Eight years after he exited his leadership post at the camp, a diocesan review board found him unfit for ministry stemming from the child abuse allegations, and he also was removed from his then-position as pastor of St. Joseph Church in Elizabethtown. It was around the time that he was removed from his parish that Vonnahmen and others were involved in building the San Damiano Retreat Center.
He went on to live there for a period of time in a lodge with a riverfront view estimated to have cost at least $350,000 to build in the 1990s, according to a 2003 report from the Belleville News Democrat. His tax-free living arrangement drew the ire of his victims and the St. Louis-based advocacy group that advocated on their behalf. In that article, the leader of the nonprofit said it was not Vonnahmen’s retirement home, but a retirement home for all priests known officially as St. Francis Lodge. Vonnahmen resigned in 2002 from the nonprofit’s board of directors, though reportedly continued to act as a consultant with the nonprofit’s travel agency leading group trips to Catholic pilgrimage sites worldwide.

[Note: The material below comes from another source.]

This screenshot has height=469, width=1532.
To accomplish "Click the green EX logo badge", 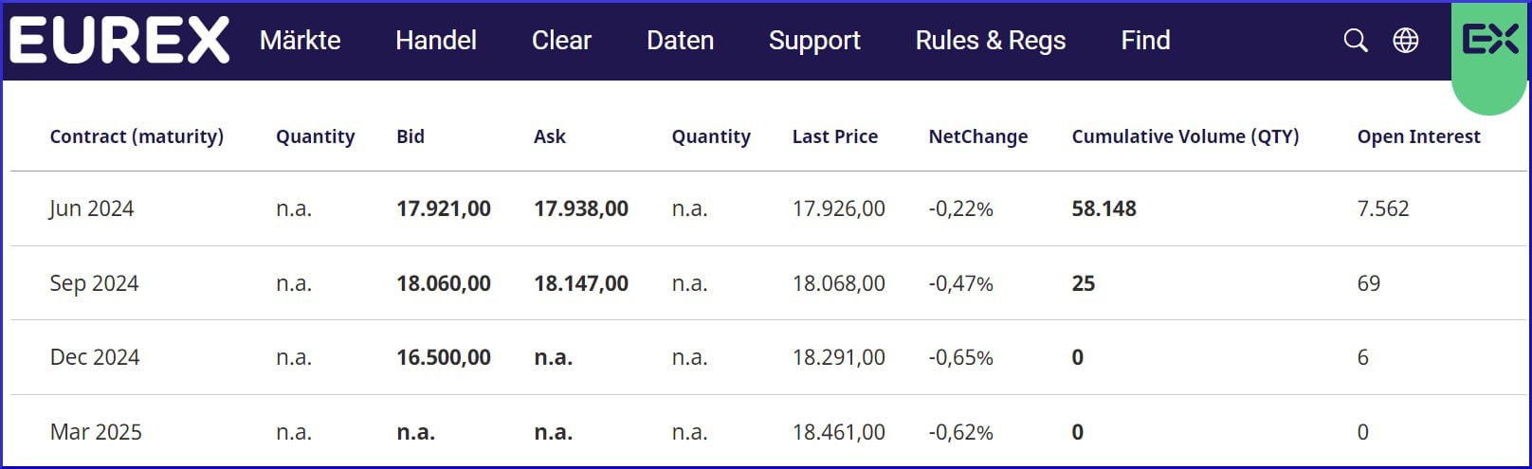I will point(1489,41).
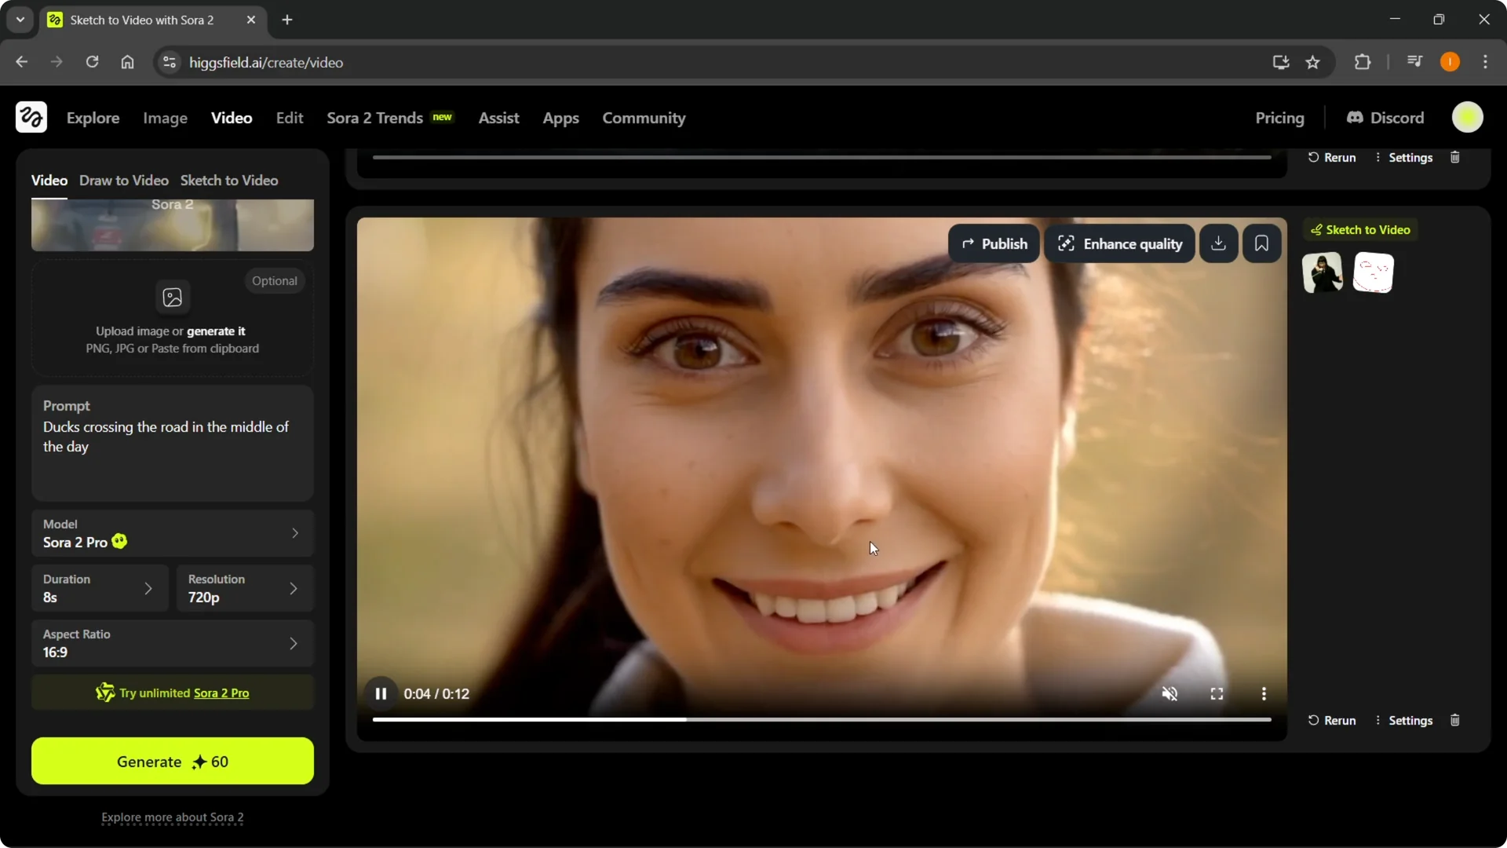Seek along the video progress bar
This screenshot has height=848, width=1507.
821,719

In 2007, Vonnahmen was defrocked by the Vatican — becoming the first ex-priest ever to be laicized from the Belleville Diocese in its then 120-year history. The organization that owns the retreat was formerly part of the Belleville Catholic Diocese, but the church severed its official affiliation in the 1990s, according to newspaper stories from that time period. Vonnahmen died in May 2016 at the age of 85.
The nonprofit plans to keep the facility open until which time it is sold, said Mike Durbin, broker associate with BARBERMurphy, a commercial real estate firm based in Shiloh that is listing the property on the owner’s behalf. The once-monthly Sunday $15 brunch is also expected to continue for the time being, he said.
But the nonprofit is listing the property for sale because it does not have the ability to maintain it for many years into the future and “wants to be proactive” in lining up another person or entity to take it over. Because it could take awhile to find a buyer, “it made sense to start exploring options,” he said. Upon sale, the religious artifacts will be removed from the property and remain with the nonprofit unless a buyer has an interest in them, Durbin said.
Pending an appraisal, an asking price has not yet been made public.
According to the organization’s 2017 Form 990, which certain tax-exempt charities are required to file with the IRS, the nonprofit valued its land, buildings and equipment, minus depreciation, at just over $1 million. The 2017 report was the most recently available for review on Guidestar, which compiles nonprofit IRS filings.
The property’s 4,400 acres of water frontage runs from roughly the old rock quarry to the now-shuttered U.S. Forest Service Job Corps site, which is also for sale. The property includes riparian and mineral rights.